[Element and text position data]
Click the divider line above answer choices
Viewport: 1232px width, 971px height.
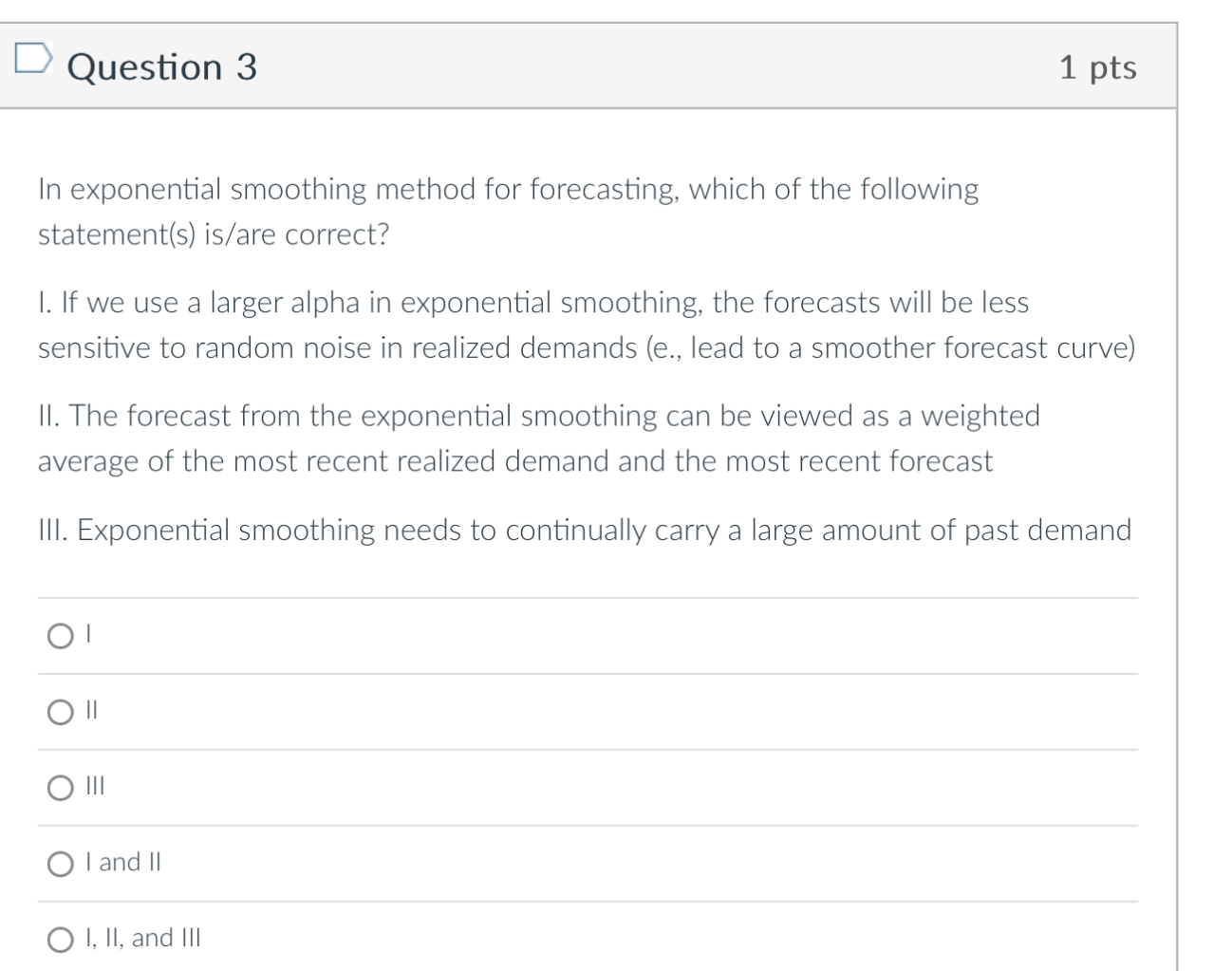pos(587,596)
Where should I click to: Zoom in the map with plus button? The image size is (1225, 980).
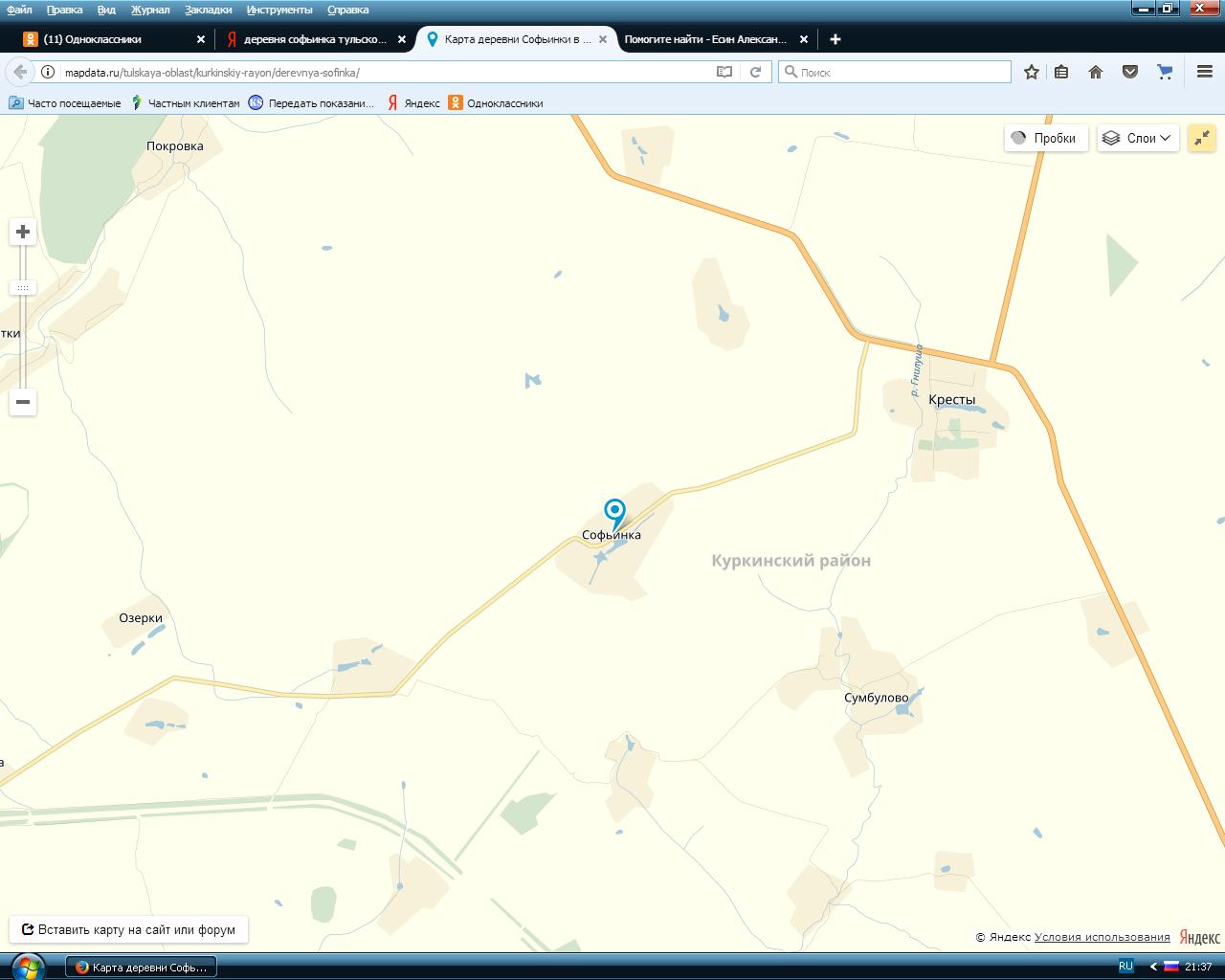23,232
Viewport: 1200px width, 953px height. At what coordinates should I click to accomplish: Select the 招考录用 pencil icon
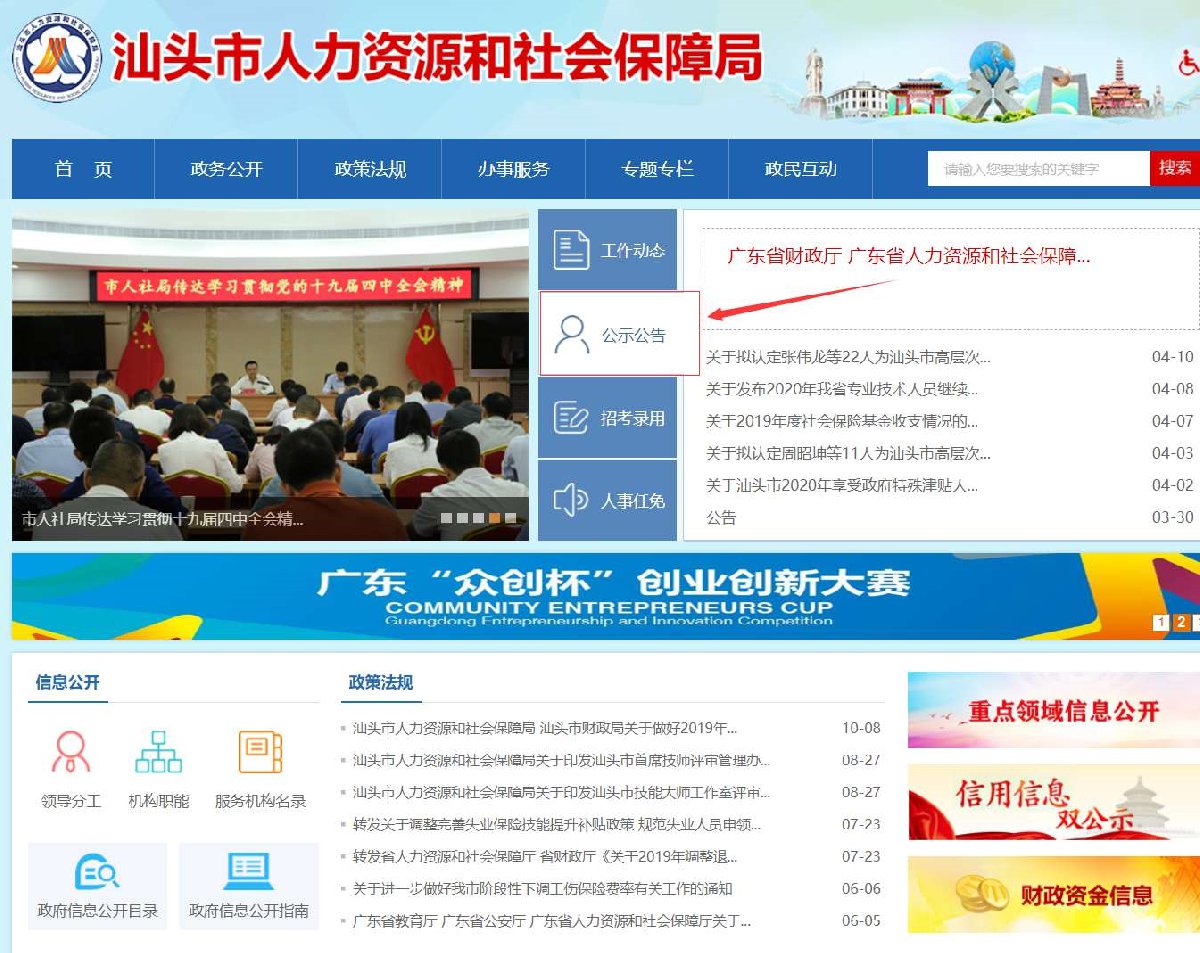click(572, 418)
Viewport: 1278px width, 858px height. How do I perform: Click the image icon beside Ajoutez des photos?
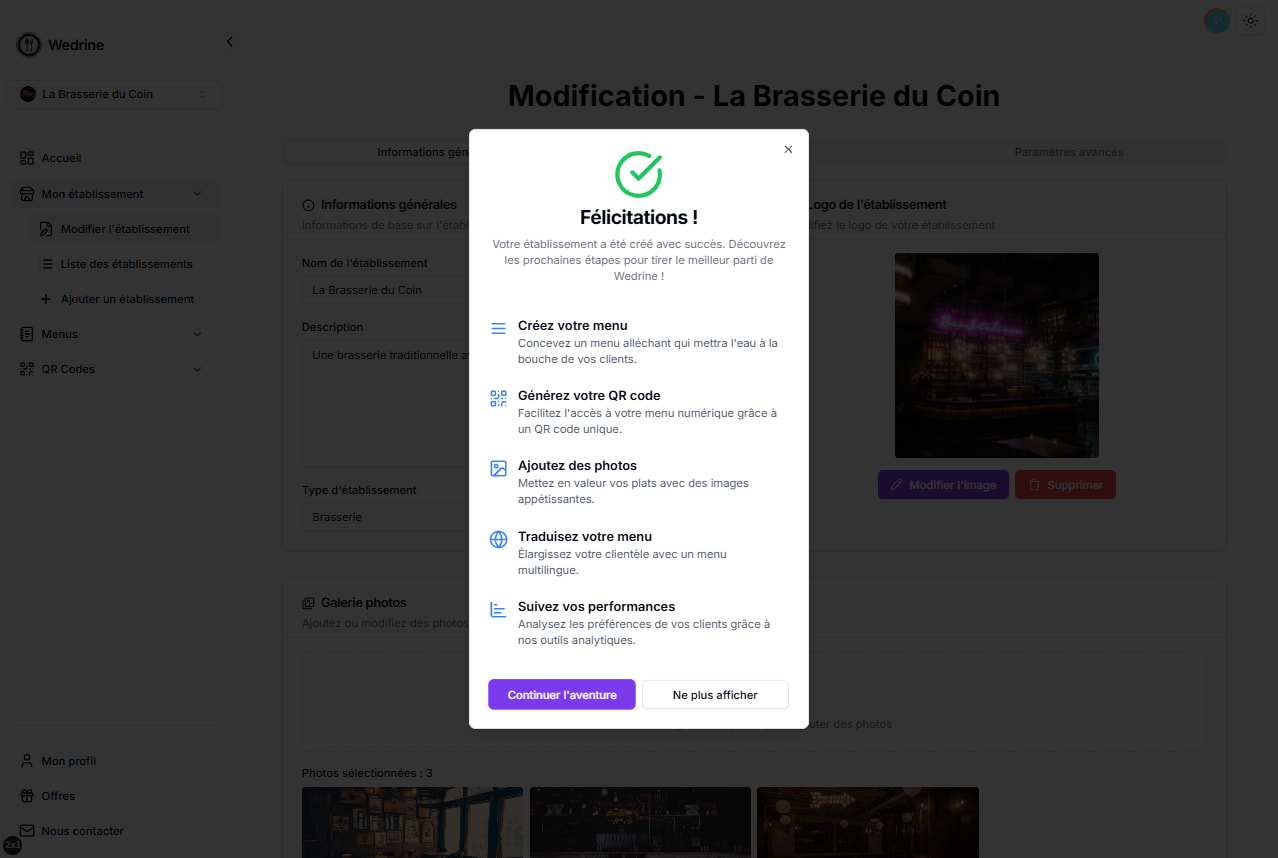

== TASK DIRECTIONS ==
Reproduce every line of the records above verbatim, omitting the pictures from your reproduction.

== THE RESPONSE ==
Click the divider line above answer choices
Viewport: 1232px width, 971px height.
pos(587,596)
Where should I click to: Zoom in the map with plus button? The image size is (1225, 980).
23,232
Viewport: 1200px width, 953px height. At what coordinates should I click to accomplish: Select the 招考录用 pencil icon
click(572, 418)
Viewport: 1278px width, 858px height. How do I perform: Click the image icon beside Ajoutez des photos?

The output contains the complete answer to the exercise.